To be done — Return each line of the material below that contains the word "previous".

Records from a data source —
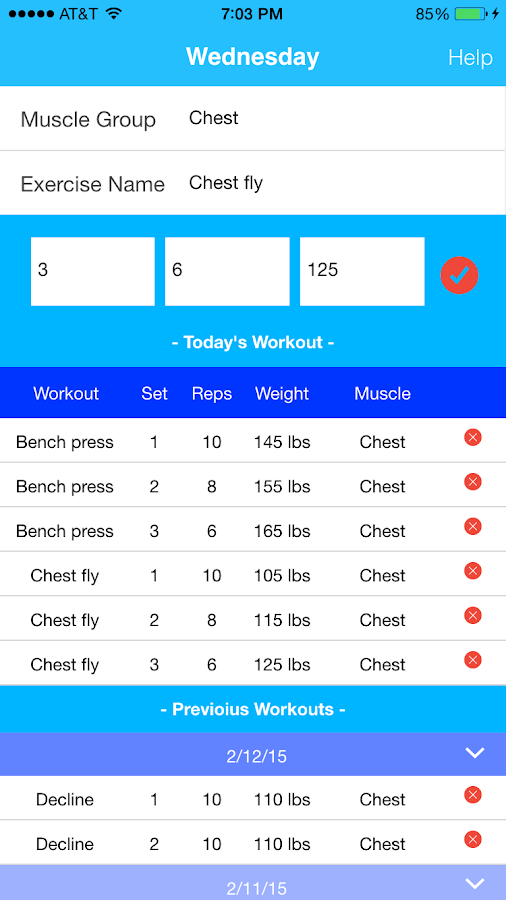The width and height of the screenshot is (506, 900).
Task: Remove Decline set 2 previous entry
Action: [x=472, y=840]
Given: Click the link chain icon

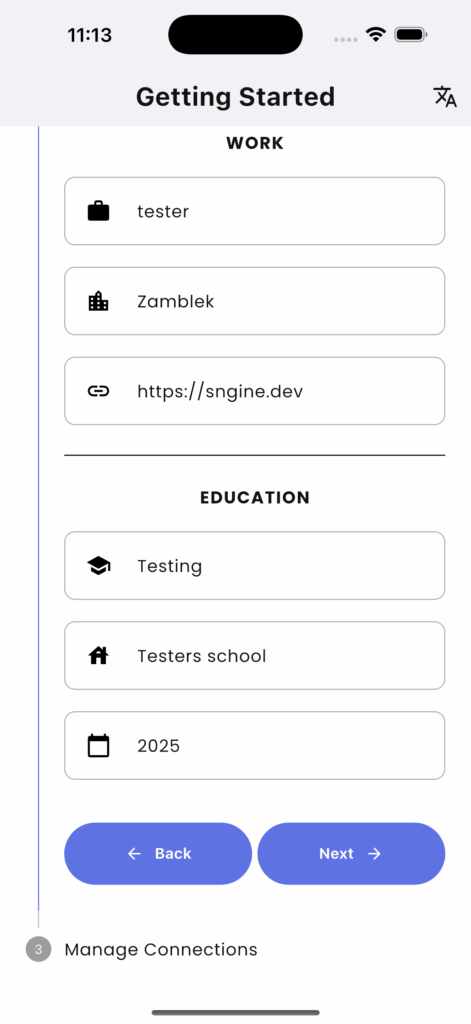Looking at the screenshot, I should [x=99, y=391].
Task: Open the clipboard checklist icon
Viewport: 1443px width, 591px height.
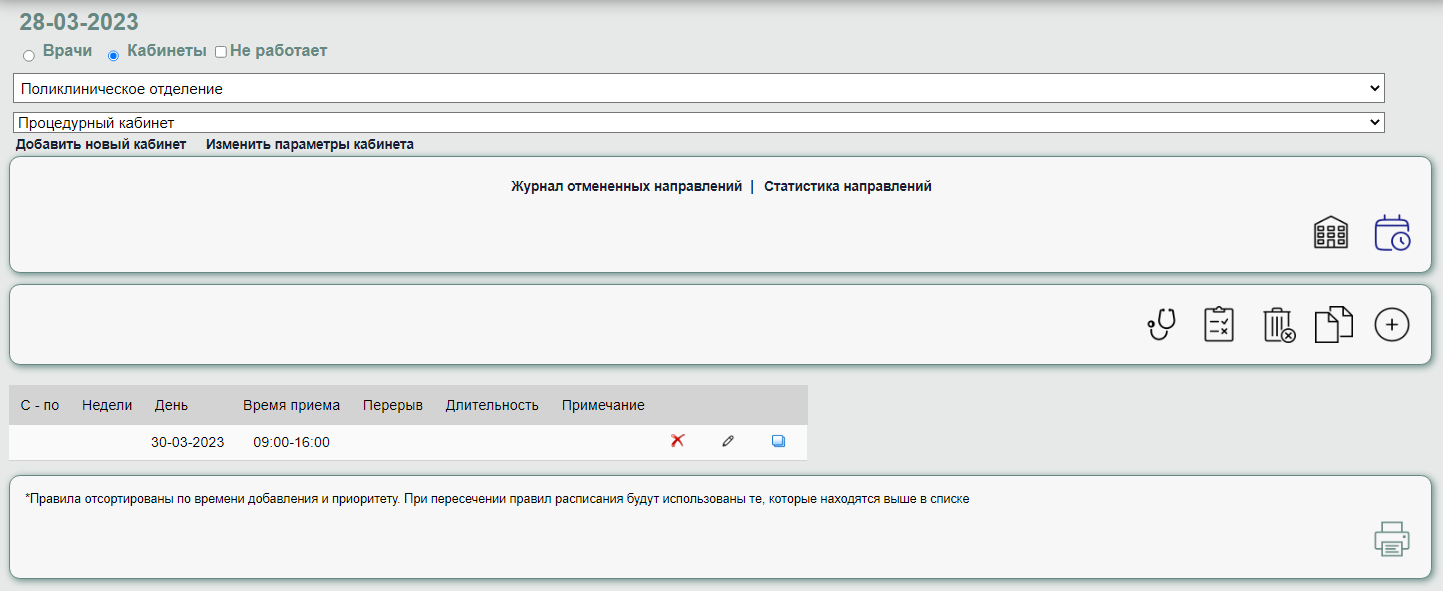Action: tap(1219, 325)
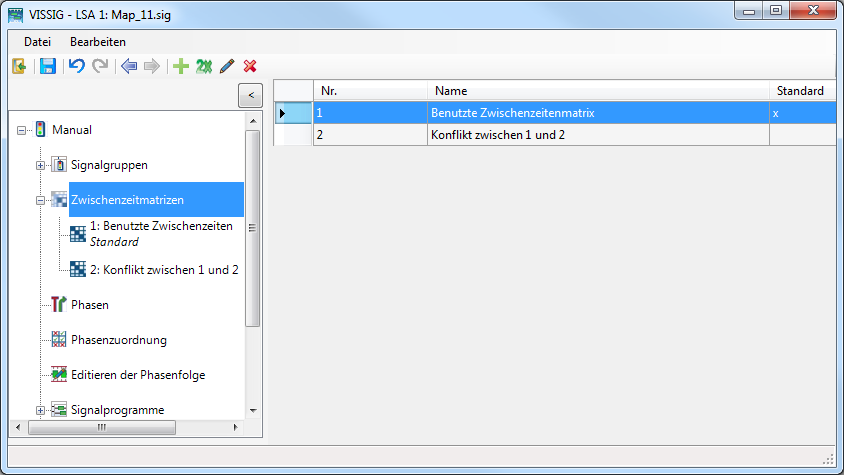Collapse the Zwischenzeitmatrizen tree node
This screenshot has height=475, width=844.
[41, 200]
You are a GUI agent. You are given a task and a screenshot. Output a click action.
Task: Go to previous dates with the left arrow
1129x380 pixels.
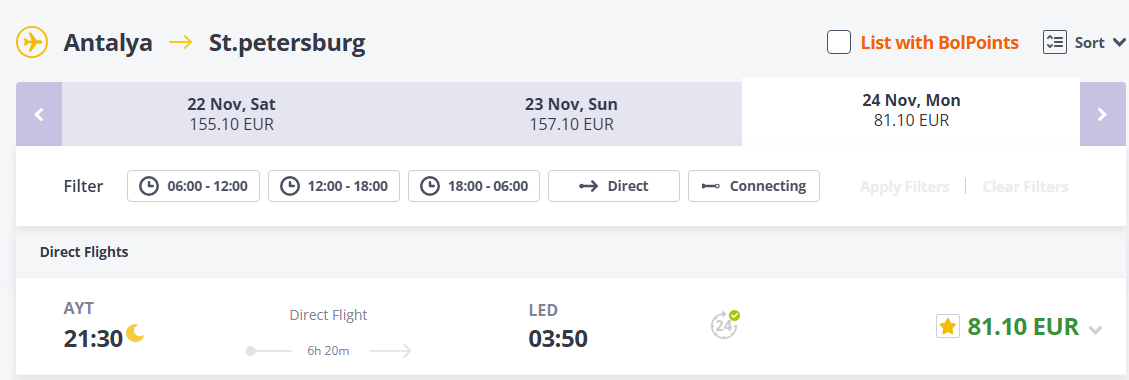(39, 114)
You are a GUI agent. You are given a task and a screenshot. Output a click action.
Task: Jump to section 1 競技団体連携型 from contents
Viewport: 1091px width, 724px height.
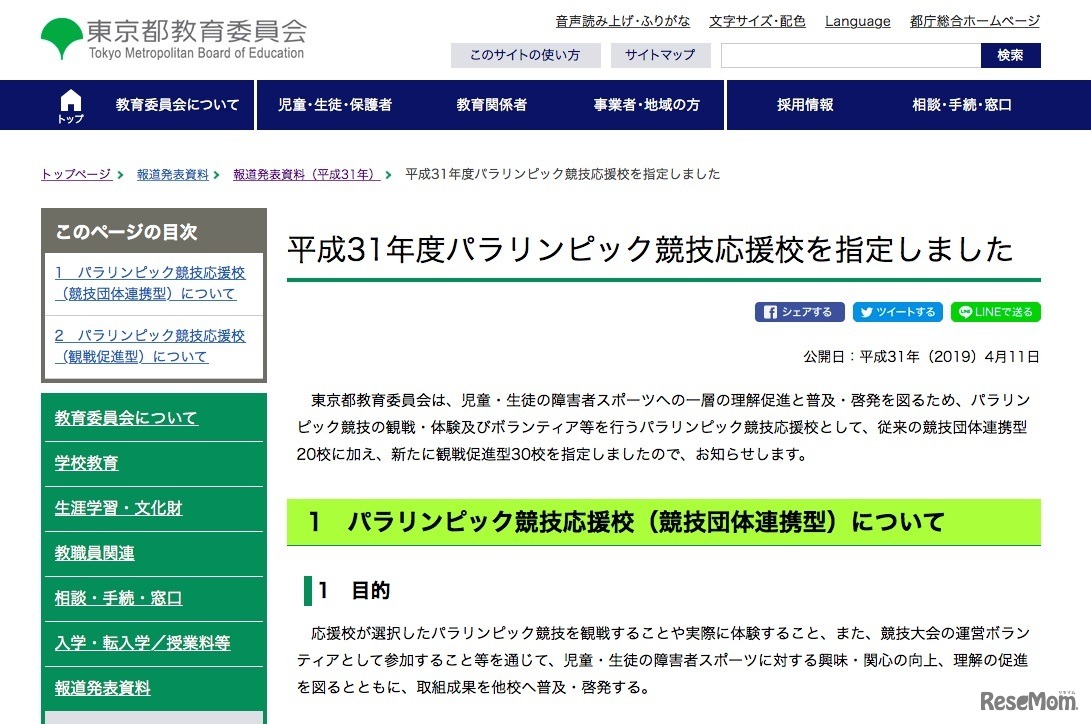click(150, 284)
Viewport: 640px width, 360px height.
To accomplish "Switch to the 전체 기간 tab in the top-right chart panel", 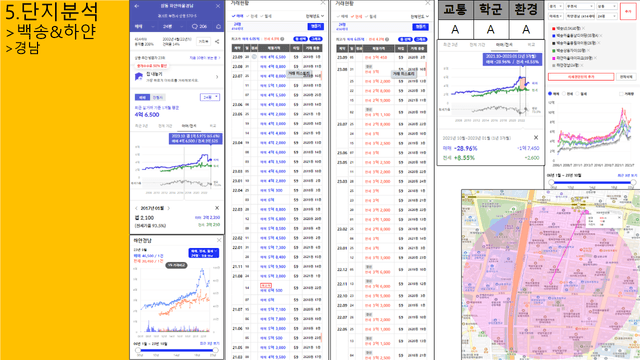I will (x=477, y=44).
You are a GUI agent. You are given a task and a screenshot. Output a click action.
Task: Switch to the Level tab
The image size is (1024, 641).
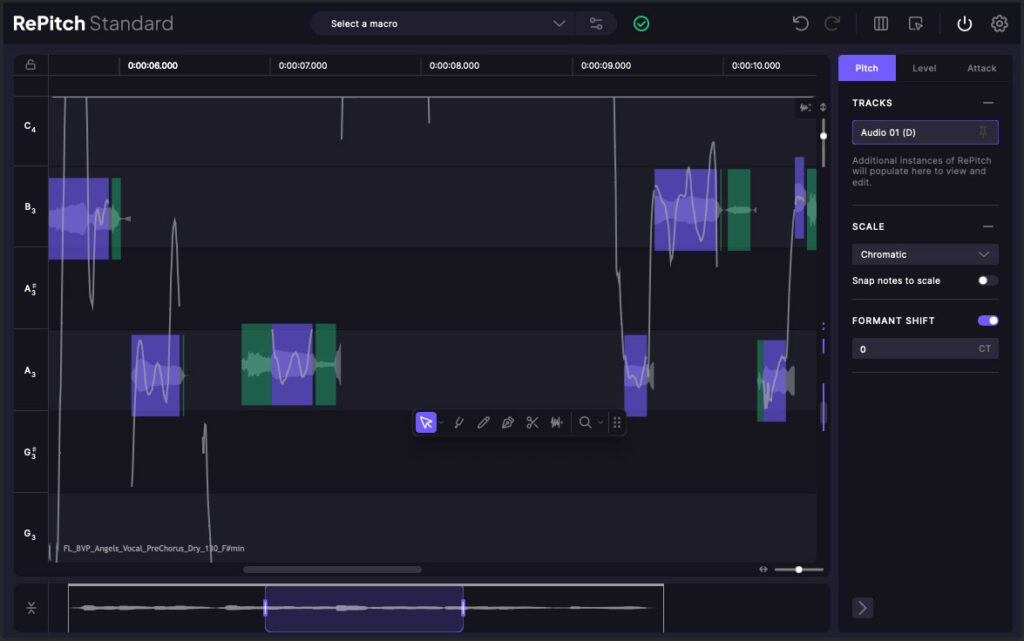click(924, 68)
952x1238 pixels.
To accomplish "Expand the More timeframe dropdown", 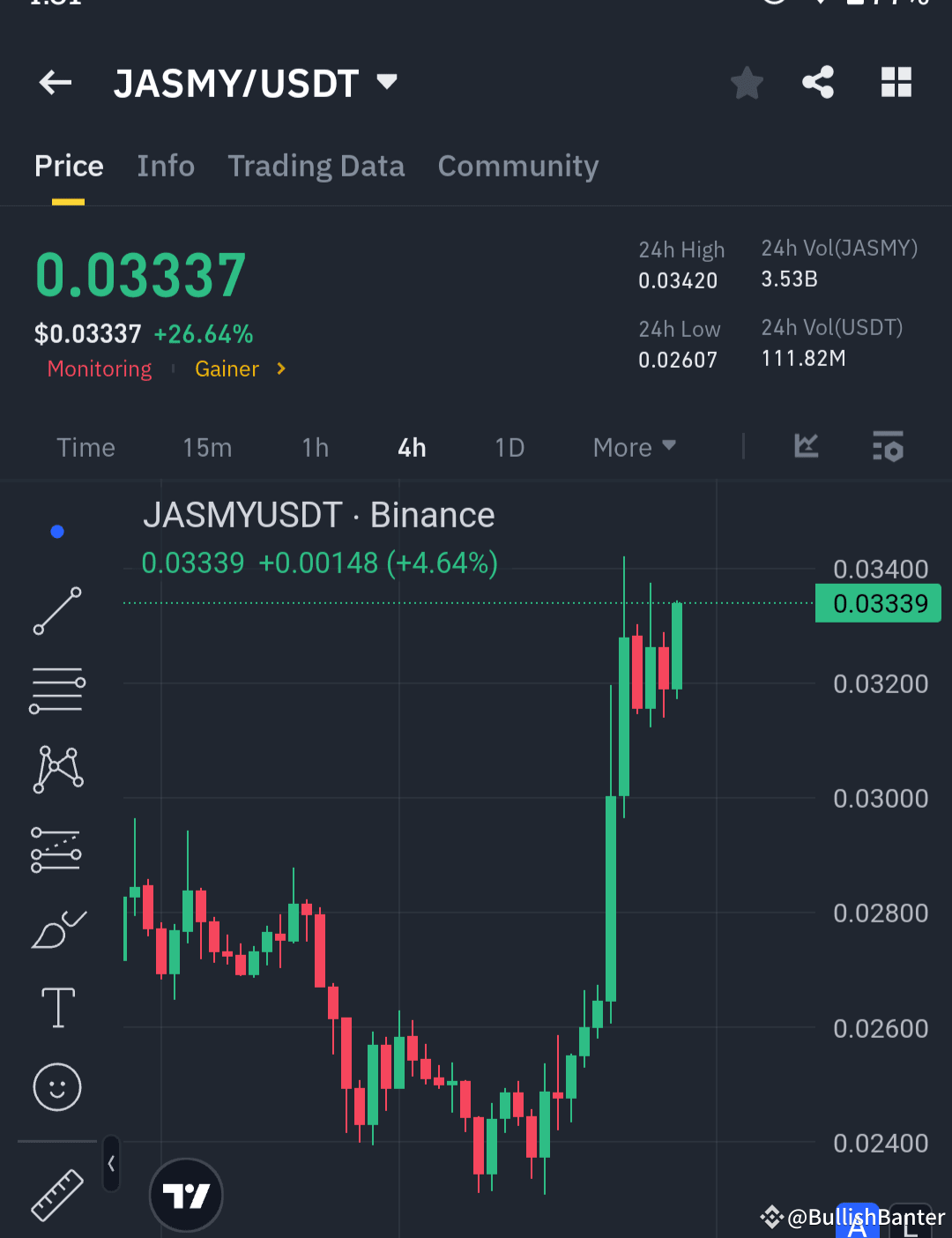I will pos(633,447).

Answer —
Task: Remove Decline set 2 previous entry
Task: Go to previous dates with the left arrow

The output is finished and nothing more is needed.